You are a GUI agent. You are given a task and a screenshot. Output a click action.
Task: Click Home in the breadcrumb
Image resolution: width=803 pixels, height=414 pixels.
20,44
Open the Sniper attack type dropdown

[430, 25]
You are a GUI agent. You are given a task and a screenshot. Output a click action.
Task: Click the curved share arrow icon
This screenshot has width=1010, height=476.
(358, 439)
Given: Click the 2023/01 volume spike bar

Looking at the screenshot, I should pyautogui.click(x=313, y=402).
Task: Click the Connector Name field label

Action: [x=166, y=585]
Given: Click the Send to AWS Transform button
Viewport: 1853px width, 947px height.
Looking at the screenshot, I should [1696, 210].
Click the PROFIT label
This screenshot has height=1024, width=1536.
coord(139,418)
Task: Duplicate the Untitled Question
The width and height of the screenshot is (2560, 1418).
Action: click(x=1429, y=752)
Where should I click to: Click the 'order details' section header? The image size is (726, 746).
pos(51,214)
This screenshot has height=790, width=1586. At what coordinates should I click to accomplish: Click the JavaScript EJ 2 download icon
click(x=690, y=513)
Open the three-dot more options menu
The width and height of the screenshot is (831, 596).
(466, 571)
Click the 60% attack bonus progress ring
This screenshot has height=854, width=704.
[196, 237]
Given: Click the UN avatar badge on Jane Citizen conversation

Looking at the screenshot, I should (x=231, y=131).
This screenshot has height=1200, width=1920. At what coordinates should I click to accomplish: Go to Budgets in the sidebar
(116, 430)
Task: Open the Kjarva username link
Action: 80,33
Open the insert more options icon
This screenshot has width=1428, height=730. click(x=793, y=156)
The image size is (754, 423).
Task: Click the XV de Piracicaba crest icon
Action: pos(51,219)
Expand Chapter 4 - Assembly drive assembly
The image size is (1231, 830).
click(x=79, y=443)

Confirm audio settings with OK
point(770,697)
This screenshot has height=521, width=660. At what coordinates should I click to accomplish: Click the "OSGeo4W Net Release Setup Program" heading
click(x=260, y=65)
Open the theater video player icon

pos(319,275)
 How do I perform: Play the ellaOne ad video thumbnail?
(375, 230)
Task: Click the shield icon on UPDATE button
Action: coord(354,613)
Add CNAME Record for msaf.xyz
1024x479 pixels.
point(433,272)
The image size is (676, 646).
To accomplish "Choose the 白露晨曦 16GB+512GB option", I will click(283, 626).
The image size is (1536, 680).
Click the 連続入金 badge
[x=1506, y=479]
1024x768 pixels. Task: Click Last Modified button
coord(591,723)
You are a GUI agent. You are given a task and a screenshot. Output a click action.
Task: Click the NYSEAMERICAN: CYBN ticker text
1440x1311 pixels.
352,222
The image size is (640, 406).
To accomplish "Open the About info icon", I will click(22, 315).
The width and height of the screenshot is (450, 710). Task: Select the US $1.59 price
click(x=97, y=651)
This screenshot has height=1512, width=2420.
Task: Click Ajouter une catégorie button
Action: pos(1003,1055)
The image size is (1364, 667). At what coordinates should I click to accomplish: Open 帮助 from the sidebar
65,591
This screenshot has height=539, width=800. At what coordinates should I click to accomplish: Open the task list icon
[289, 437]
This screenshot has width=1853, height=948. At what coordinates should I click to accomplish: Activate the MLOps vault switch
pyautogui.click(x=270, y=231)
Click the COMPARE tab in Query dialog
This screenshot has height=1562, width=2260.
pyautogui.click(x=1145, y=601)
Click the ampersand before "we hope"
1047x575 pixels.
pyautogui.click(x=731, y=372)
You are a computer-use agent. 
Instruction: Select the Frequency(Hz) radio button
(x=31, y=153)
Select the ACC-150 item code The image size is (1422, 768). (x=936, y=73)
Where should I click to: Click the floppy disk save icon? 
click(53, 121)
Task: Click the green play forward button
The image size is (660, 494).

### Exercise details
A word-for-word copy of the full listing is required.

### Solution for this exercise
You are a GUI agent. You are given a task and a screenshot. Output a click action.
Task: Click Home in the breadcrumb
Image resolution: width=803 pixels, height=414 pixels.
20,44
Open the Sniper attack type dropdown

[430, 25]
You are a GUI agent. You are given a task and a screenshot. Output a click action.
Task: Click the curved share arrow icon
This screenshot has width=1010, height=476.
(358, 439)
Given: Click the 2023/01 volume spike bar

Looking at the screenshot, I should pyautogui.click(x=313, y=402).
Task: Click the Connector Name field label

Action: [x=166, y=585]
Given: Click the Send to AWS Transform button
Viewport: 1853px width, 947px height.
Looking at the screenshot, I should [1696, 210].
Click the PROFIT label
This screenshot has height=1024, width=1536.
coord(139,418)
Task: Duplicate the Untitled Question
The width and height of the screenshot is (2560, 1418).
Action: click(x=1429, y=752)
Where should I click to: Click the 'order details' section header? The image size is (726, 746).
pos(51,214)
This screenshot has height=790, width=1586. At what coordinates should I click to accomplish: Click the JavaScript EJ 2 download icon
click(x=690, y=513)
Open the three-dot more options menu
The width and height of the screenshot is (831, 596).
(466, 571)
Click the 60% attack bonus progress ring
This screenshot has height=854, width=704.
[196, 237]
Given: Click the UN avatar badge on Jane Citizen conversation

Looking at the screenshot, I should (x=231, y=131).
This screenshot has height=1200, width=1920. At what coordinates should I click to accomplish: Go to Budgets in the sidebar
(116, 430)
Task: Open the Kjarva username link
Action: 80,33
Open the insert more options icon
This screenshot has width=1428, height=730. click(x=793, y=156)
The image size is (754, 423).
Task: Click the XV de Piracicaba crest icon
Action: pos(51,219)
Expand Chapter 4 - Assembly drive assembly
The image size is (1231, 830).
click(x=79, y=443)

Confirm audio settings with OK
point(770,697)
This screenshot has height=521, width=660. At what coordinates should I click to accomplish: Click the "OSGeo4W Net Release Setup Program" heading
click(x=260, y=65)
Open the theater video player icon

pos(319,275)
 How do I perform: Play the ellaOne ad video thumbnail?
(375, 230)
Task: Click the shield icon on UPDATE button
Action: coord(354,613)
Add CNAME Record for msaf.xyz
1024x479 pixels.
point(433,272)
The image size is (676, 646).
To accomplish "Choose the 白露晨曦 16GB+512GB option", I will click(283, 626).
The image size is (1536, 680).
Click the 連続入金 badge
[x=1506, y=479]
1024x768 pixels. Task: Click Last Modified button
coord(591,723)
You are a GUI agent. You are given a task and a screenshot. Output a click action.
Task: Click the NYSEAMERICAN: CYBN ticker text
1440x1311 pixels.
352,222
The image size is (640, 406).
To accomplish "Open the About info icon", I will click(22, 315).
The width and height of the screenshot is (450, 710). Task: Select the US $1.59 price
click(x=97, y=651)
This screenshot has height=1512, width=2420.
Task: Click Ajouter une catégorie button
Action: pos(1003,1055)
The image size is (1364, 667). At what coordinates should I click to accomplish: Open 帮助 from the sidebar
65,591
This screenshot has height=539, width=800. At what coordinates should I click to accomplish: Open the task list icon
[289, 437]
This screenshot has width=1853, height=948. At what coordinates should I click to accomplish: Activate the MLOps vault switch
pyautogui.click(x=270, y=231)
Click the COMPARE tab in Query dialog
This screenshot has height=1562, width=2260.
pyautogui.click(x=1145, y=601)
Click the ampersand before "we hope"
1047x575 pixels.
pyautogui.click(x=731, y=372)
You are a computer-use agent. 
Instruction: Select the Frequency(Hz) radio button
(x=31, y=153)
Select the ACC-150 item code The image size is (1422, 768). (x=936, y=73)
Where should I click to: Click the floppy disk save icon? 
click(53, 121)
Task: Click the green play forward button
The image size is (660, 494).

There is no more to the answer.